#### [Document passage]
========

USGA Museum Adds Snead Portrait To Collection

January 9, 2009

By David Shefter, USGA

Artist William Wolk, right, endured a fire to his car and home in which he lost dozens and dozens of works, but fortunately not the Snead portrait. (John Mummert/USGA)
Far Hills, N.J. - Gracing the walls and hallways of the USGA Museum and Administrative Building at Golf House are hundreds of photographs and paintings depicting golf courses, past champions and important individuals who have played vital roles in the history and success of the United States Golf Association.

The USGA's collection of golf art comprises some 600 paintings and works on paper, making it one of the largest and most respected in the entire world. Some of the featured portraits include golf greats Bob Jones, Gene Sarazen and Arnold Palmer. Most of them are on display.

Sam Snead can now be added to that prestigious list.

Recently, a portrait of Snead by William Wolk was donated to the Museum along with a contemporary painting by renowned artist Will Barnet entitled, "The Golfer."

While the two pieces have an entirely different style and composition, each provides a unique story and perspective of the artist and subject matter.

"Our collection was a bit thin in examples of outstanding, contemporary American artwork," said Rand Jerris, the USGA Museum's director. "The Barnet painting filled a major gap in our collection.

"The Snead painting is one of the finest portraits in the collection. A lot of the portraits in our collection were commissioned by the USGA. In many cases, a group of donors came together to do it. This portrait is unusual because it was created for a different purpose and then came to us. It's outstanding … in terms of its technique. And it's a remarkable likeness of Snead -- one of the best I've ever seen."

The Snead portrait almost never made it to Golf House. On the evening of Aug. 31, 2008, Wolk's car parked in the driveway of his Lewisburg, W. Va., home inexplicably burst into flames. It not only torched the vehicle but everything in his home. Fortunately, some unfinished artwork was housed in Wolk's studio on the other side of the driveway. The Snead portrait happened to be in the studio awaiting a new frame, along with an unfinished portrait of the Dali Lama that the 57-year-old Wolk had created to raise money for a Tibetan monastery.

========

#### [What is expected]
List every golfer whom the USGA Museum article names as the subject of a portrait in the museum's collection.

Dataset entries

========

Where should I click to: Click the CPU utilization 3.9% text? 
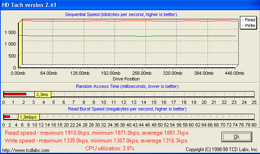110,148
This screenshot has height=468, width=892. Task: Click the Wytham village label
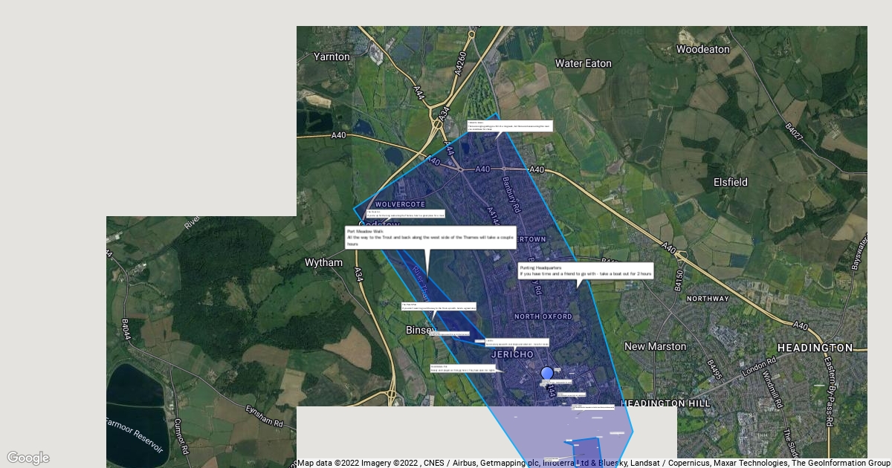pos(324,262)

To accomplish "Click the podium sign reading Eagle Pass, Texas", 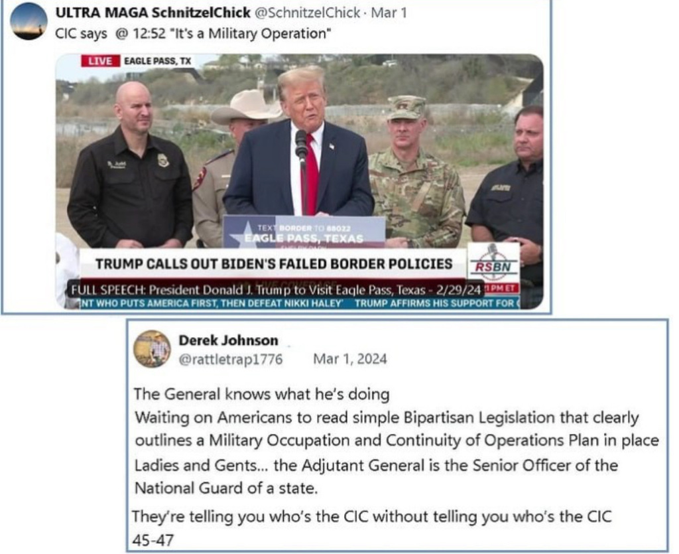I will click(x=304, y=233).
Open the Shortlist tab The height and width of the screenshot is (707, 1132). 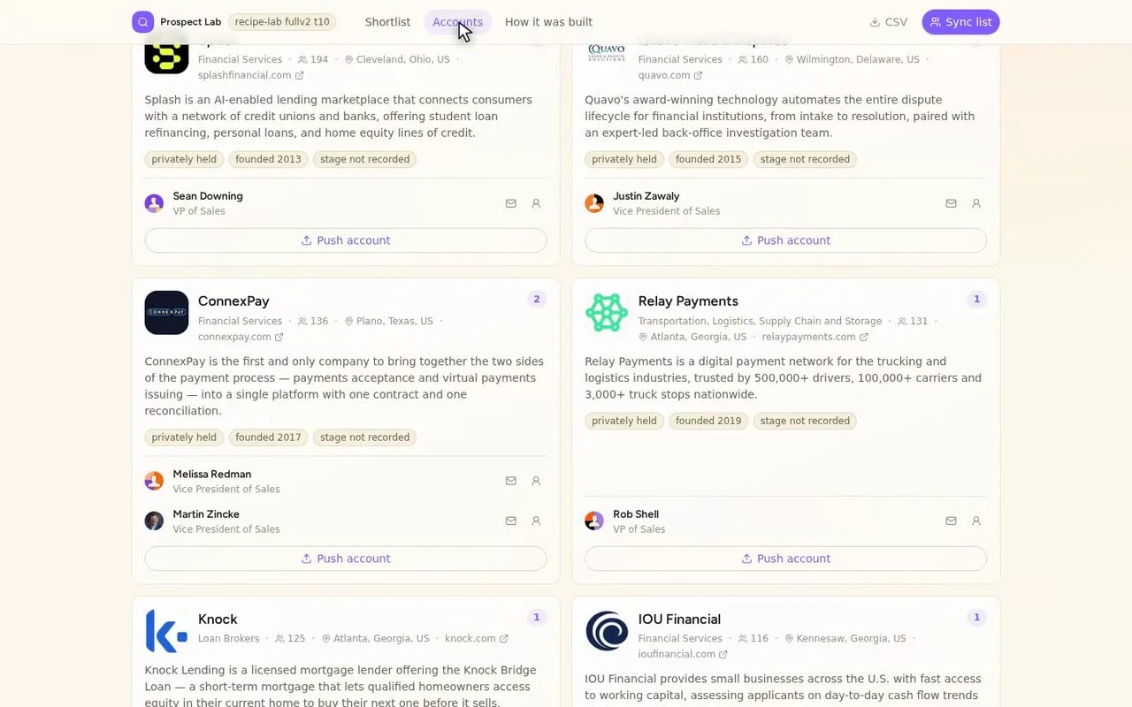(x=387, y=22)
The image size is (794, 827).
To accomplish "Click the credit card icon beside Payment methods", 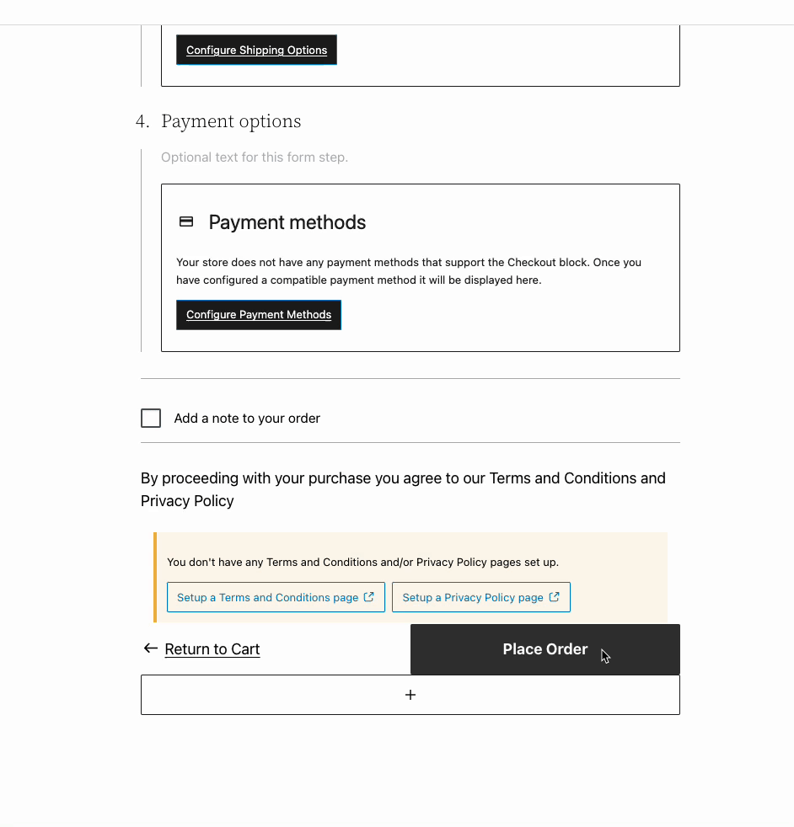I will point(186,222).
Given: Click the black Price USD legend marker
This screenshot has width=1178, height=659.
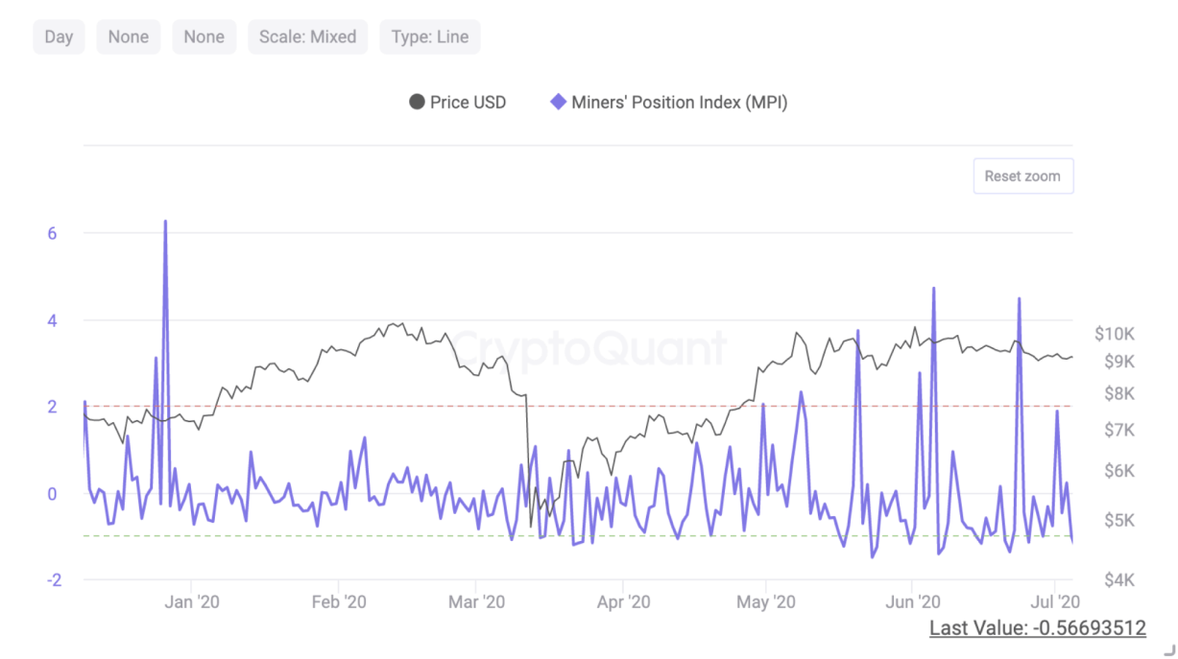Looking at the screenshot, I should click(x=418, y=102).
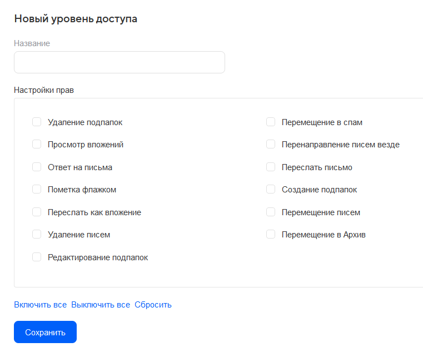
Task: Enable the Перемещение в спам checkbox
Action: [271, 122]
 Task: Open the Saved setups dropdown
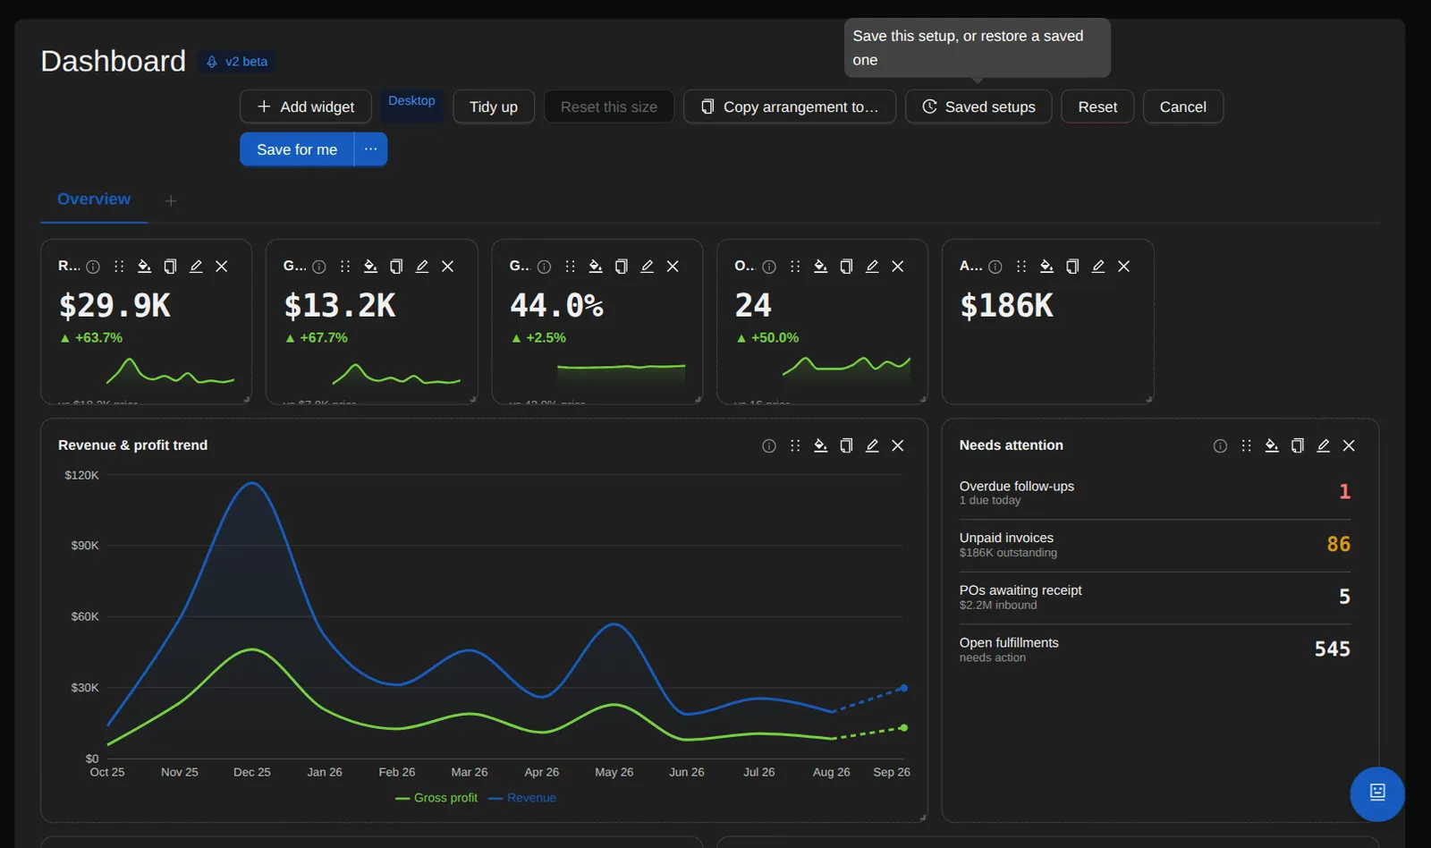[x=978, y=106]
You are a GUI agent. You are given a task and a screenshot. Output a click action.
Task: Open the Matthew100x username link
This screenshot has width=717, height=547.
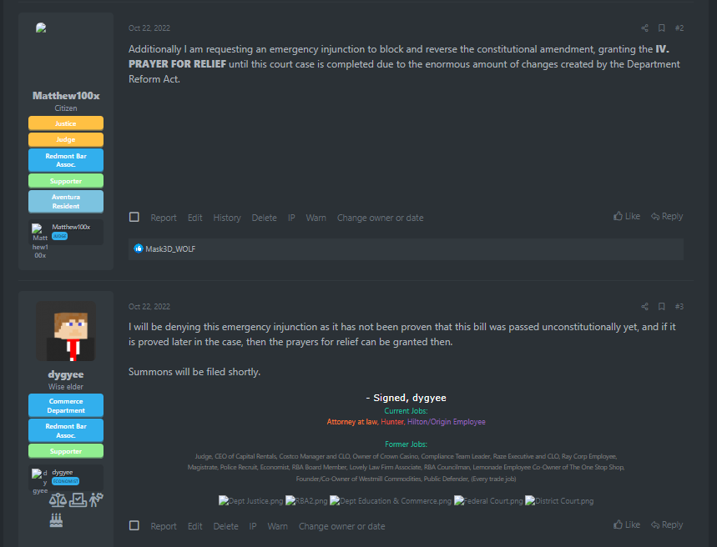point(66,96)
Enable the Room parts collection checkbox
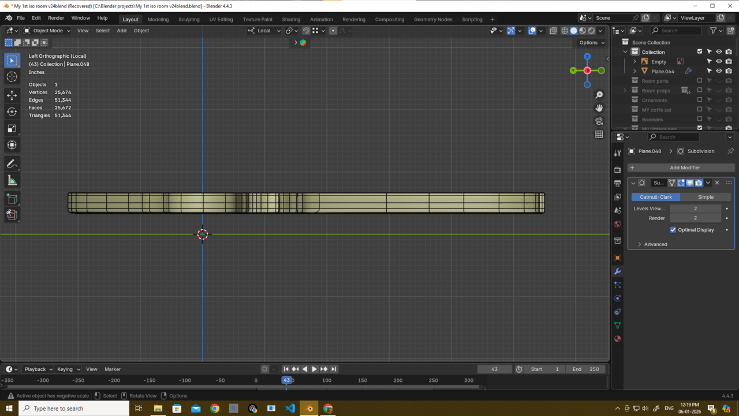Image resolution: width=739 pixels, height=416 pixels. click(700, 81)
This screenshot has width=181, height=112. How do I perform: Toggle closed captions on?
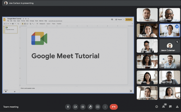[83, 107]
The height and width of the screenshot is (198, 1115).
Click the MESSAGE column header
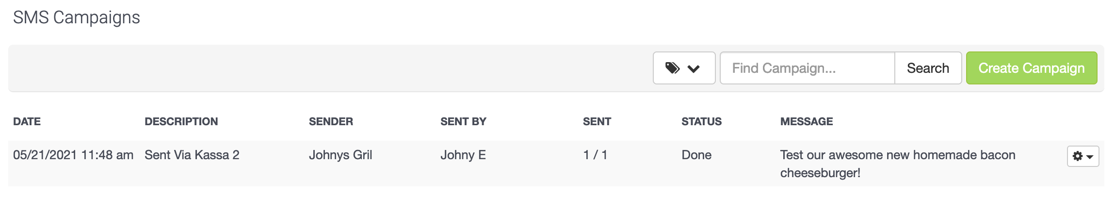click(807, 121)
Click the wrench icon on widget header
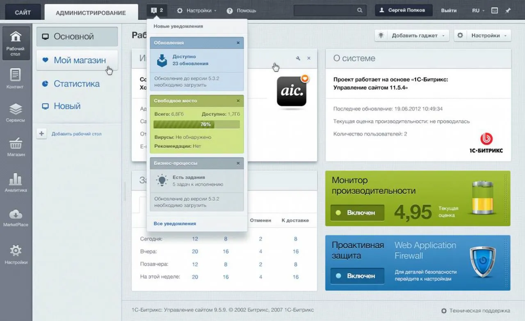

========

#### [Solution to the problem]
Bob Jones, Gene Sarazen, Arnold Palmer, Sam Snead